### What is expected:
Since the pictures are not wanted, copy only the text of every record exactly.

##### Records for processing

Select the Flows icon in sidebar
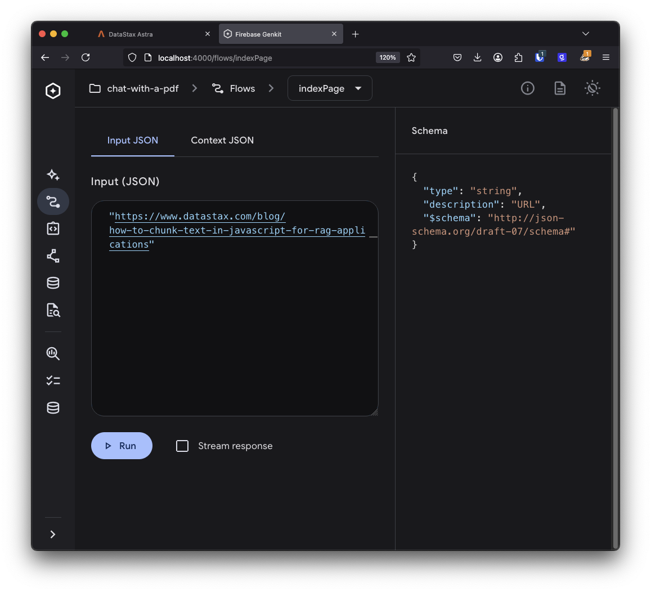Screen dimensions: 651x592 (x=53, y=201)
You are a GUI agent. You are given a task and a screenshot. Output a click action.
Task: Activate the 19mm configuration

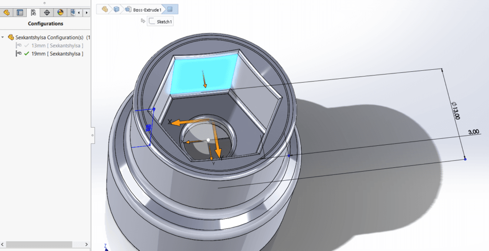57,54
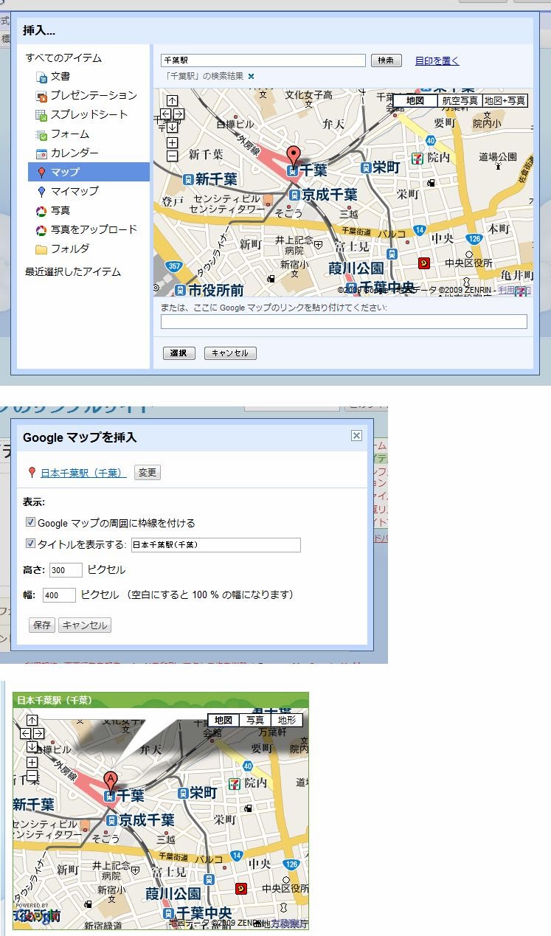
Task: Open the 目印を置く link
Action: [x=437, y=60]
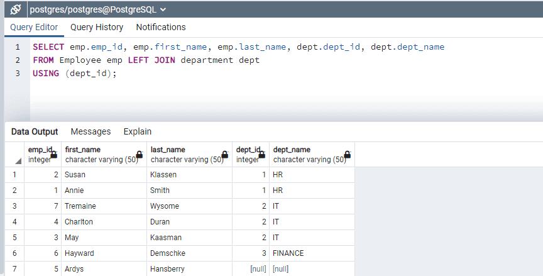Click the lock icon on first_name column
Screen dimensions: 543x276
pyautogui.click(x=140, y=155)

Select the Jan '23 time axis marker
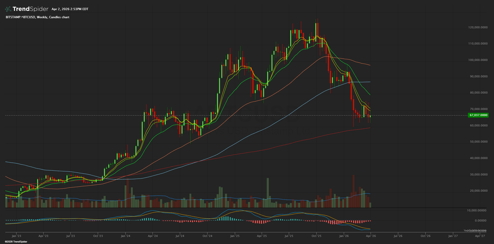[x=16, y=236]
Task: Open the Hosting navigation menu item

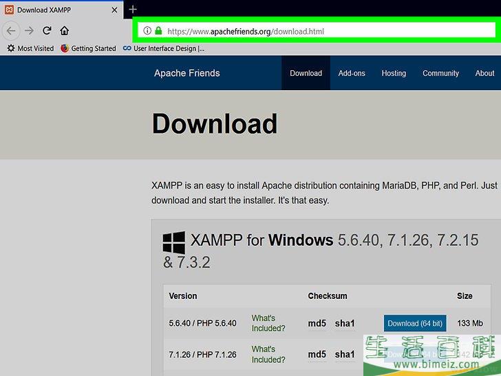Action: click(x=394, y=73)
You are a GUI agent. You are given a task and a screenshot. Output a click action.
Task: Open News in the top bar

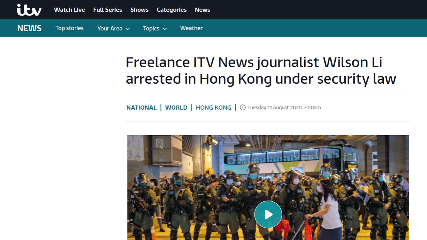202,10
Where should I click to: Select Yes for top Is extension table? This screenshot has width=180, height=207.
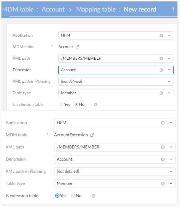pyautogui.click(x=62, y=105)
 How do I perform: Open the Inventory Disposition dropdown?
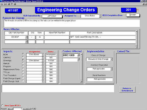pos(111,69)
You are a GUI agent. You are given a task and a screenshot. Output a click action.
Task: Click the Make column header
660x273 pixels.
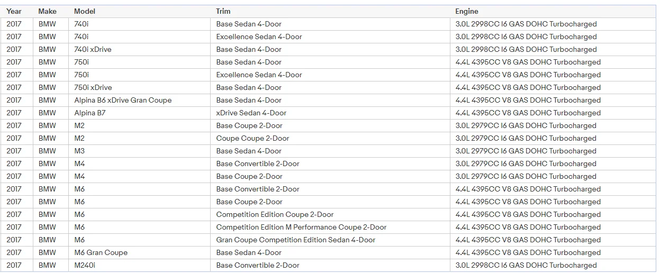coord(47,11)
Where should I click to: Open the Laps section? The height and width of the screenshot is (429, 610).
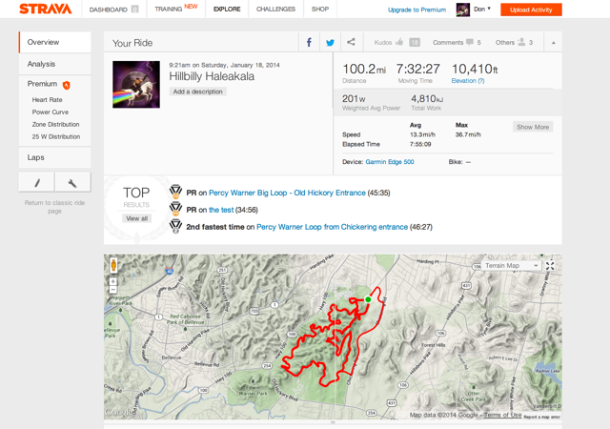click(x=36, y=157)
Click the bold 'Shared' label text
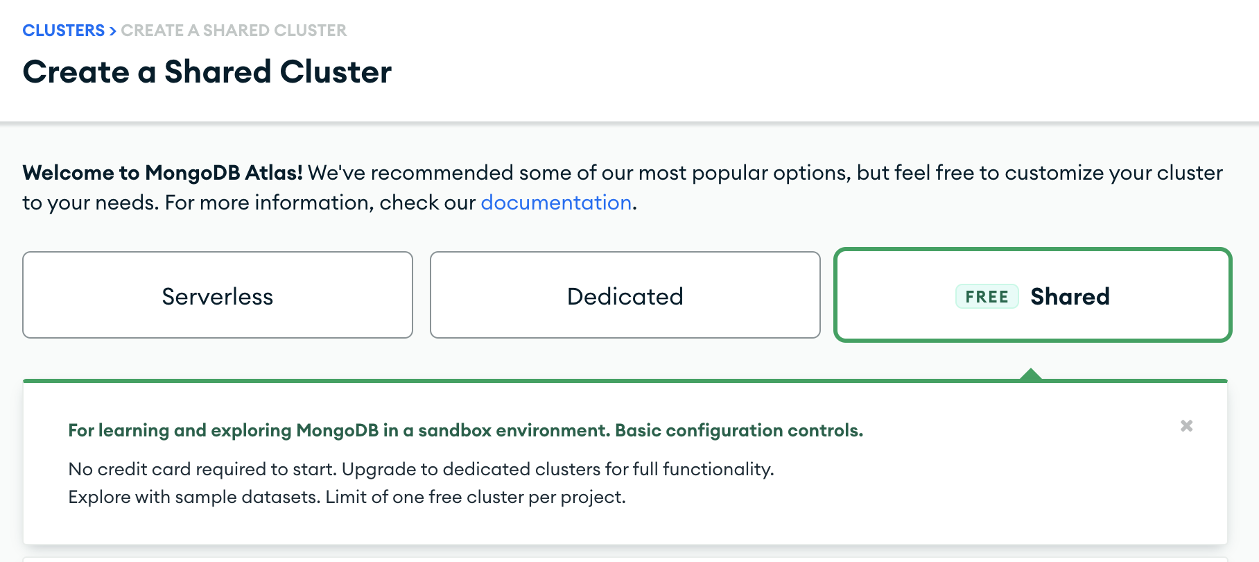Screen dimensions: 1259x562 (1070, 297)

##########

### Solution:
Select the Flows icon in sidebar
Screen dimensions: 651x592 (x=53, y=201)
You are a GUI agent. You are given a task and a screenshot. Output a click action.
Task: Activate the 19mm configuration

57,54
Task: Open the 目印を置く link
Action: [x=437, y=60]
Click the lock icon on first_name column
Screen dimensions: 543x276
pyautogui.click(x=140, y=155)

Select the Jan '23 time axis marker
[x=16, y=236]
Task: Open the Hosting navigation menu item

Action: click(x=394, y=73)
You are a GUI agent. You are given a task and a screenshot. Output a click action.
Task: Open News in the top bar

202,10
Where should I click to: Select Yes for top Is extension table? This screenshot has width=180, height=207.
pyautogui.click(x=62, y=105)
 How do I perform: Open the Inventory Disposition dropdown?
pos(111,69)
You are a GUI agent. You are given a task and a screenshot. Output a click action.
Task: Click the Make column header
660x273 pixels.
coord(47,11)
Where should I click to: Open the Laps section? The height and width of the screenshot is (429, 610).
click(x=36, y=157)
Click the bold 'Shared' label text
Screen dimensions: 1259x562 (1070, 297)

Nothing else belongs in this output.